● TO DO
What is the number of lines below that include the string "accomplish"? Provide that number alone.

Saved entries:
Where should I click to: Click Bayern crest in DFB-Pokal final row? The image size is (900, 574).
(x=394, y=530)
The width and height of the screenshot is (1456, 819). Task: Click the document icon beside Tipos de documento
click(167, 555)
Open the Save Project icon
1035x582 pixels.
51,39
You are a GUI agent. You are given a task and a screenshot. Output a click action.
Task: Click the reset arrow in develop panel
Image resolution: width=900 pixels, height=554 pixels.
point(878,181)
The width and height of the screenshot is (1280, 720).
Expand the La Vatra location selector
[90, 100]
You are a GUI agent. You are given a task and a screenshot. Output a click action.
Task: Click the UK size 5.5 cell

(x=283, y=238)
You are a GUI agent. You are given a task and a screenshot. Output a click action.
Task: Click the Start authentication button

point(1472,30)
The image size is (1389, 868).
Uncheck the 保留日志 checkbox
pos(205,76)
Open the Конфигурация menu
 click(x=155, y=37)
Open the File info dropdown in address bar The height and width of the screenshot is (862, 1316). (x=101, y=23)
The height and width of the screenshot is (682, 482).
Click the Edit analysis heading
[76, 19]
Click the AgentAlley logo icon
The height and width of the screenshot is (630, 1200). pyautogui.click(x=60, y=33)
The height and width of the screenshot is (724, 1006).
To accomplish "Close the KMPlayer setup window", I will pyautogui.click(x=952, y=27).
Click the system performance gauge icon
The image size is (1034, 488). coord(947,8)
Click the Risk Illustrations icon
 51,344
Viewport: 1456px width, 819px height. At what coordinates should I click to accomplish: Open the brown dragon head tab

● YOUR SOLUTION
2